I've been working with the same people, for a long time. So I'm use to continuity....so lately with all these classes I've been taking I realize I act differently from person to person, class to class.......it's like being an actor trying to anticipate the audience, and you can bomb doing that.
I know that kind of behavior can be destructive.
Do you feel the way you act is formulaic? Are you the way you are all the time?
Hey, I'm into these humanist questions...what can I tell ya?
If you want to be an animator or a concept artist, you probably should discuss and study humanisms.
Back to the question on hand:
Do you feel the way you act is formulaic? Are you the way you are all the time?
Serious question. Serious answer.
With people I don't know, I tend to react to cues from them for the initial contact, but this doesn't last long. With people I do know, I sound just like I do here...a little blunt, a little off the wall, a little sarcastic (but not to an extreme--probably "cynical" would be a better word), and a little...strange..for want of a better word. I can carry on five or six conversations at one time, and I often talk (and write) in a free-association-link kind of thing that unnerves some people. Because of this, I often resort to humor to soften the "intensity."
Bluntly, I leave some people with the firm belief that I'm a lunatic...and this seems to be consistent across the board after the first five minutes of dancing around. A kind of "what-you-see/hear-is-what-you-get-so-run-like-hell" thing...and it's definitely not done consciously...
Conversations are pre-made in your head, your brain calculates you responses according to previous experiences or opinions you might have developed or that someone might have impose on you.
For that matter if in your opinion a determined group is this or that, or if you are simply scared of the people of a determined area, your response will be set accordingly, either to preserve your ideals or to protect you from phisical/ phiscological harm.
Thats why is perfectly natural to be rude and vague with people you dont know, you dont know how to respond to them effectivly, or you just are not interested in knowing them ( probably becuase you already have a strong social group withou any known openings XD)
Also the reason why male/female teenages without previous experience with the opposite gender are considered "shy" and barely talk, they dont undestand the addressing group and have almost zero pre-made speech in their heads.

+--

__PROBLEM A__
In the discussion about how people act, how many conversations does one writer say they can carry on at one time?
The discussion and the records are unrelated.

__GIVEN ENTRIES__
+--

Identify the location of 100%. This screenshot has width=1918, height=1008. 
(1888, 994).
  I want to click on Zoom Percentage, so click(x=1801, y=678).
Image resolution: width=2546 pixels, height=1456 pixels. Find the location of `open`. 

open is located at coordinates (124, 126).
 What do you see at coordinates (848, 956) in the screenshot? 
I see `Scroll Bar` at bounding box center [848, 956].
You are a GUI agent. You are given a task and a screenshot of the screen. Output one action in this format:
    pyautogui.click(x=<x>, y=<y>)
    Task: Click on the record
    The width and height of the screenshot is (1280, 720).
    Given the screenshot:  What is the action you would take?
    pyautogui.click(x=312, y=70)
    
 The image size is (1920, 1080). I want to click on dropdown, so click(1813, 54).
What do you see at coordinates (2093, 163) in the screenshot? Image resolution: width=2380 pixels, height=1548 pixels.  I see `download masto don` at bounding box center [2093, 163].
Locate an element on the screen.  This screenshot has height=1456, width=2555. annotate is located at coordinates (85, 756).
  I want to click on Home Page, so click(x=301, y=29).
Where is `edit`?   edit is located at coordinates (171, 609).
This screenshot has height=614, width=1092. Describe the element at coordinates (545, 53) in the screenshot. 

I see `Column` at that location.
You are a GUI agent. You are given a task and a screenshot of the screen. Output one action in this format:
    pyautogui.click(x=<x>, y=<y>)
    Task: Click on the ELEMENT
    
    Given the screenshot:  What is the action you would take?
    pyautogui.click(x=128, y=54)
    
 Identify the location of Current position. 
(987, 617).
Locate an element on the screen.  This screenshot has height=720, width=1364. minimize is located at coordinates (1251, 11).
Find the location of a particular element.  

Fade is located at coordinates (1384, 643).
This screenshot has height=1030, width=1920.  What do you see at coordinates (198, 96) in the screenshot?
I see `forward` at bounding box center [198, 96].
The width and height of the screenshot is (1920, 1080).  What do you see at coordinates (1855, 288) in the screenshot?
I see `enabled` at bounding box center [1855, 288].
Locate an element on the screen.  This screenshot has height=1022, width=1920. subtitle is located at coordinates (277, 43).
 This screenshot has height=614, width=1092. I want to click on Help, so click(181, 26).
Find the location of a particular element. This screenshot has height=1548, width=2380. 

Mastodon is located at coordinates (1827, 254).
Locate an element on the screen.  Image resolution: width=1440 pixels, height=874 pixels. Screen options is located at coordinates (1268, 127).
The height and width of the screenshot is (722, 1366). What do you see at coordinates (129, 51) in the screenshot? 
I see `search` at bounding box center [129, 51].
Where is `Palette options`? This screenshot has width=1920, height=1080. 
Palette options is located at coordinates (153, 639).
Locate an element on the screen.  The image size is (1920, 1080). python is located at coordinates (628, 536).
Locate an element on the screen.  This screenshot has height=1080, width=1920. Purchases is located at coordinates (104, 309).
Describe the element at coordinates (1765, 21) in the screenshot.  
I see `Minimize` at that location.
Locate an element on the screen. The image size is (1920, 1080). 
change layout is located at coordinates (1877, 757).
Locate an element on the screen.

+--

__PROBLEM B__
Copy the records word for word, starting at the line containing "Locate an element on the screen. The" and continuing through their last line.

__FULL SOLUTION A__
Five or six.

__FULL SOLUTION B__
Locate an element on the screen. The image size is (1920, 1080). 
change layout is located at coordinates (1877, 757).
Locate an element on the screen.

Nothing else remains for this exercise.